TO DO: Exactly as written, give back every record below.

[Data records]
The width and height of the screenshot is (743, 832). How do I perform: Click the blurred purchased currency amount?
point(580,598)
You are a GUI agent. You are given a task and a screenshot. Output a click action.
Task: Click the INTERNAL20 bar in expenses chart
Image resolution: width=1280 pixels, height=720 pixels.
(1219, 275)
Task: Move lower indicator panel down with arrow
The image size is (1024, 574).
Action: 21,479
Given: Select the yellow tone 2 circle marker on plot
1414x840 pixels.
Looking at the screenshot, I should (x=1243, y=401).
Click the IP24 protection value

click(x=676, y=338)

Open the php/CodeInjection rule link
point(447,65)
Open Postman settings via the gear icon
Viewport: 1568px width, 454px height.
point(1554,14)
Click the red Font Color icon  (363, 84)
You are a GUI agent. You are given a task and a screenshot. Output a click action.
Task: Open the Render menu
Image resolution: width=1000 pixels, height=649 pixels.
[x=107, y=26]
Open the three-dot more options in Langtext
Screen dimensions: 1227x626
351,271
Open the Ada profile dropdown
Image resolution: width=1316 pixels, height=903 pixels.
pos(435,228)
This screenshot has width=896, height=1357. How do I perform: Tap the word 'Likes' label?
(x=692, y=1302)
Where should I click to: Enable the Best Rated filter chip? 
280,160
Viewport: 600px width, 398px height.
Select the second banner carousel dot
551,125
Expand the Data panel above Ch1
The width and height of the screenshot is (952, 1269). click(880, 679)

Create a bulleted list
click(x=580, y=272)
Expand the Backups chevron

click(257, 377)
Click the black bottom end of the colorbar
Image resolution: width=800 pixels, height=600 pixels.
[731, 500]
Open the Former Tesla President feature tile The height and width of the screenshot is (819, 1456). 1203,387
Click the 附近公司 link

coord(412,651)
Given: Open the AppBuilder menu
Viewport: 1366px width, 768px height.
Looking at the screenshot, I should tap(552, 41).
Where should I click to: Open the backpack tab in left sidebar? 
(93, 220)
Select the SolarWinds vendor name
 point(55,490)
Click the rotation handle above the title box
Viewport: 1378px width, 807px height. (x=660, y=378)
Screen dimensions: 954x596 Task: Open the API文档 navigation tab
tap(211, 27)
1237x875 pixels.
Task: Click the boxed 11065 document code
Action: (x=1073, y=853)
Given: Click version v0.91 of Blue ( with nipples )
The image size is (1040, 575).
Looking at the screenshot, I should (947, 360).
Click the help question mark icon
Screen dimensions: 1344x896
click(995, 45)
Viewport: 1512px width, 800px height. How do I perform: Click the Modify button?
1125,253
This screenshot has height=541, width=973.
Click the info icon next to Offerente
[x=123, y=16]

ANSWER SECTION:
The width and height of the screenshot is (743, 832). How do I perform: Click the blurred purchased currency amount?
point(580,598)
You are a GUI agent. You are given a task and a screenshot. Output a click action.
Task: Click the INTERNAL20 bar in expenses chart
Image resolution: width=1280 pixels, height=720 pixels.
(1219, 275)
Task: Move lower indicator panel down with arrow
The image size is (1024, 574).
Action: 21,479
Given: Select the yellow tone 2 circle marker on plot
1414x840 pixels.
Looking at the screenshot, I should (x=1243, y=401).
Click the IP24 protection value

click(x=676, y=338)

Open the php/CodeInjection rule link
point(447,65)
Open Postman settings via the gear icon
Viewport: 1568px width, 454px height.
point(1554,14)
Click the red Font Color icon  (363, 84)
You are a GUI agent. You are given a task and a screenshot. Output a click action.
Task: Open the Render menu
Image resolution: width=1000 pixels, height=649 pixels.
[x=107, y=26]
Open the three-dot more options in Langtext
Screen dimensions: 1227x626
351,271
Open the Ada profile dropdown
Image resolution: width=1316 pixels, height=903 pixels.
pos(435,228)
This screenshot has width=896, height=1357. How do I perform: Tap the word 'Likes' label?
(x=692, y=1302)
Where should I click to: Enable the Best Rated filter chip? 
280,160
Viewport: 600px width, 398px height.
Select the second banner carousel dot
551,125
Expand the Data panel above Ch1
The width and height of the screenshot is (952, 1269). click(880, 679)

Create a bulleted list
click(x=580, y=272)
Expand the Backups chevron

click(257, 377)
Click the black bottom end of the colorbar
Image resolution: width=800 pixels, height=600 pixels.
[731, 500]
Open the Former Tesla President feature tile The height and width of the screenshot is (819, 1456). 1203,387
Click the 附近公司 link

coord(412,651)
Given: Open the AppBuilder menu
Viewport: 1366px width, 768px height.
Looking at the screenshot, I should tap(552, 41).
Where should I click to: Open the backpack tab in left sidebar? 
(93, 220)
Select the SolarWinds vendor name
 point(55,490)
Click the rotation handle above the title box
Viewport: 1378px width, 807px height. (x=660, y=378)
Screen dimensions: 954x596 Task: Open the API文档 navigation tab
tap(211, 27)
1237x875 pixels.
Task: Click the boxed 11065 document code
Action: (x=1073, y=853)
Given: Click version v0.91 of Blue ( with nipples )
The image size is (1040, 575).
Looking at the screenshot, I should (947, 360).
Click the help question mark icon
Screen dimensions: 1344x896
click(995, 45)
Viewport: 1512px width, 800px height. How do I perform: Click the Modify button?
1125,253
This screenshot has height=541, width=973.
Click the info icon next to Offerente
[x=123, y=16]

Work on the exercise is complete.